Diarrheal and other infectious diseases
The risk of infectious diseases, including vector-borne diseases and water- and food borne diseases, is a function of a multitude of interacting drivers, which can be categorized into three groups: globalisation and environmental factors (of which climate change is one and others include global trade and travel & tourism), sociodemographic factors, and failure of public health systems. It is well established that many infectious agents and their vectors are sensitive to climatic conditions, and increasing temperatures are widening the geographic areas suitable for transmission. This applies to, for instance, mosquito borne diseases such as dengue fever and malaria. A changing climate is also facilitating the spread of chikungunya virus, Zika, Japanese encephalitis and Rift Valley Fever, for instance in Asia, Latin America, North America and Europe. Moreover, climate change has contributed to the spread of ticks that can act as vector organism for Lyme disease (borreliosis) and tick-borne encephalitis, with corresponding increases in cases. For instance, ticks that carry the virus causing tick-borne encephalitis have moved into subarctic regions of Europe and Asia.

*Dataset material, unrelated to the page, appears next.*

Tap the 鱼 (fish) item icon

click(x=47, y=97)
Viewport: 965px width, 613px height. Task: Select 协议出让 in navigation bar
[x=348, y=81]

Higher temperatures, heavy rainfall events and flooding are associated with increased water-borne diseases, particularly diarrheal diseases, including cholera and other gastrointestinal infections in high-, middle-, and low-income countries. Water insecurity and inadequate water, sanitation and hygiene increase disease risk. Diarrhoea mortality has declined substantially since 1990, in line with vaccination coverage of, e.g., polio and cholera, poverty reduction and improved sanitation and hygiene. Climate change could reverse this trend in certain vulnerable regions.

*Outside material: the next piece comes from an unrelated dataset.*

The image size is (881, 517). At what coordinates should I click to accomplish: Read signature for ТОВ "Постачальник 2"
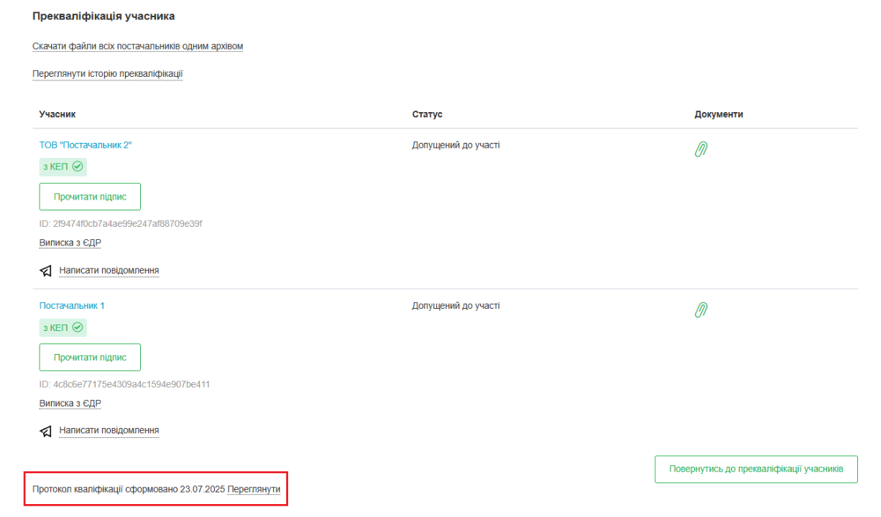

Global deaths caused by climate sensitive diseases
According to the previous report from the IPCC, the AR5 report from 2014, and reiterated in AR6, the baseline climate-related disease burden of a population is often the best single indicator of vulnerability to climate change. Doubling the risk of disease in a population where the burden is already high has much larger absolute impact than a corresponding risk increase in a population less affected by climate-related diseases. Today approximately 40 million deaths (close to 70% of total annual deaths) are caused by climate-sensitive diseases. Regarding the geographical distribution, Asia and Africa emerge as the regions most vulnerable to increased health risks from climate change.
Since the AR5 report two global projections of the mortality burden related to climate change have been published. The first estimated that climate change by 2050 could result in around 250,000 excess deaths, primarily due to heat exposure, childhood undernutrition, malaria, and diarrheal diseases. More than half of these deaths were estimated to take place in Africa. The second study looked further into the future. Under a high emission scenario, taking into account population growth, economic growth, and adaptation, an estimated 9.25 millions deaths annually was projected for the end of the century. Without adaptation and economic growth the estimated annual deaths was 24 million.